Now that we’ve finished running our market market basket analysis in Excel, it looks like XLMiner found 95 associations based on the settings we went for. All the rules are defined neatly in the list of rules section. We see that the confidence for some rules is very high and is above 99%. The Antecedent is the A part in A → B and Consequent is the B part. We also have the support numbers for A, C and both together. There are some interesting associations which includes 4 items as A and 3 items as C. We can also see that the support is more than 2000 in some cases and we may want to prioritize them. The maximum support reaches 3000 transactions. We also have three association rules where the confidence is 100%. The associations are sorted on the basis of decreasing lift ratio. After specifying support and confidence thresholds, lift ratio is typically used as it describes an insight into the benefit obtained by using the association compared to when the events were independent. This means that the lift ratio is the ratio of support of all items occurring together to the support of each of them independently. In other words, lift for an association A→ B will be support (A U B)/(support A * support B). Intuitively, a lift ratio greater than 1 means that if customers buy A, they are more likely to buy B. Similarly, a lift ratio less than 1 means that if customers buy A, they are less likely to buy B. A lift ratio of 1 means completely independent purchase of the items. Market basket analysis in Excel couldn’t get much simpler, huh?

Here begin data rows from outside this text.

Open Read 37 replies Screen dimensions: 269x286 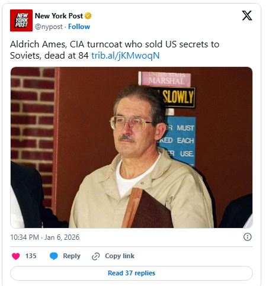132,273
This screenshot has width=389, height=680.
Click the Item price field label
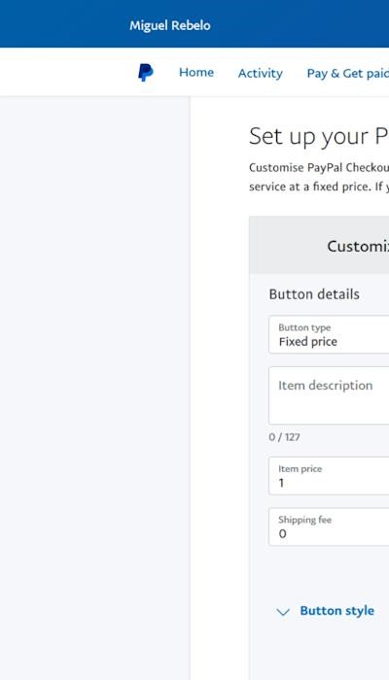[x=300, y=469]
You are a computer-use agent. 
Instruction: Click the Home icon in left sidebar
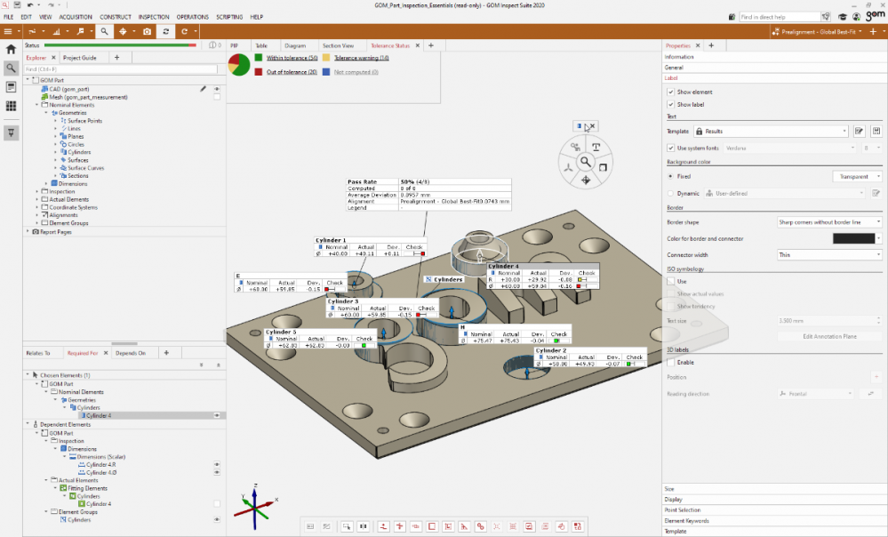click(11, 50)
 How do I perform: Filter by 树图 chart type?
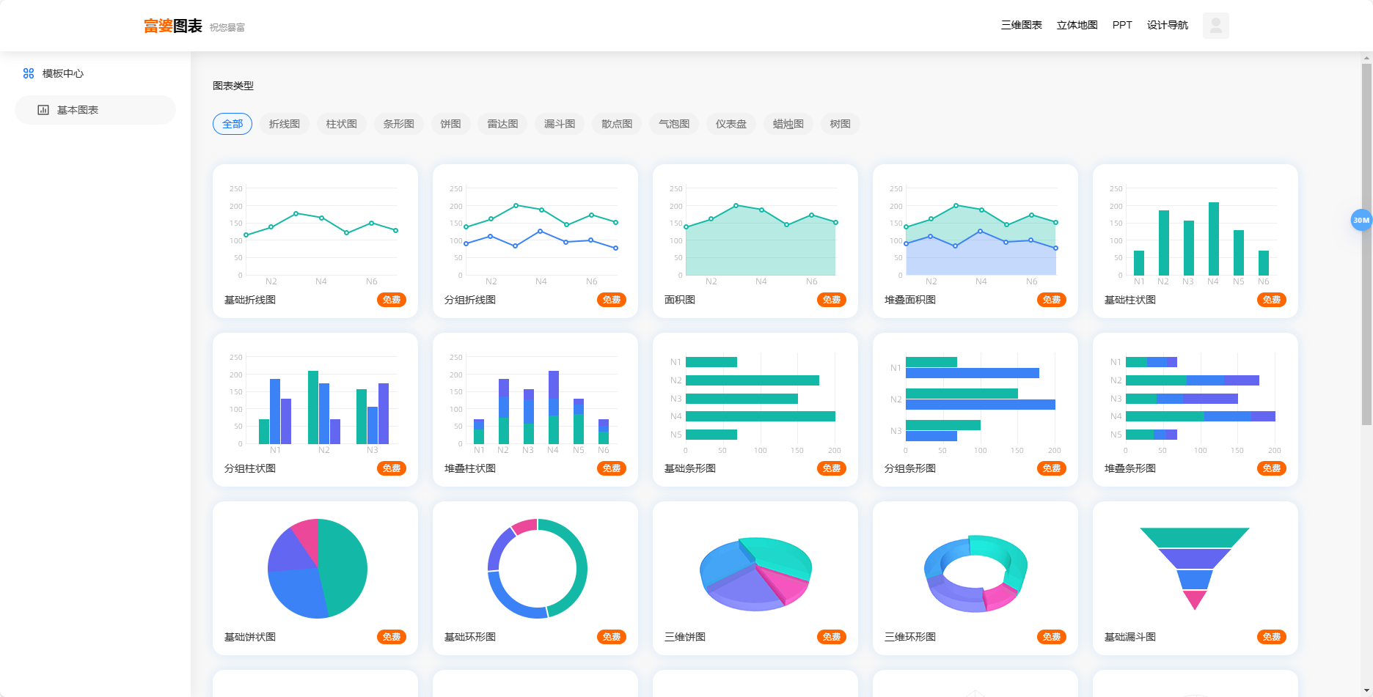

How should one use the resulting association rules of this (or any other, for that matter) output? The top few associations are somewhat complicated and describe the same 5 products but if satisfied, they are almost definite associations as their confidence is more than 99%. Because the associations are sorted on the basis of decreasing lift ratio, these associations are credible as far as confidence or lift ratio is taken into account. They also have a similar range of support and are thus products that should be kept together. Towards the end of the list, we have some associations where the Consequent is a single item. These items can be good cases for bundling considerations. The Consequent can be bundled together with the Antecedent or some discount may be given on purchasing the set of items together so that customers are encouraged to purchase the product. Sometimes, boosting the sale of antecedent also results in boost in sale of the consequent (especially when confidence is near 100%). In cases when antecedent is a single items of few items then they can be promoted and more sale can be obtained. In this way, there are a lot of cross selling opportunities available. None of these strategies are sure-shot rules of thumb and are not exhaustive either. However, they do serve well in terms of giving a fair idea about the kind of techniques and ways in which market basket analysis can be done and used to drive business value. We hope that you’ve enjoyed seeing how to do a market basket analysis in Excel; Now, go out in the world and make your profits soar with effective strategies.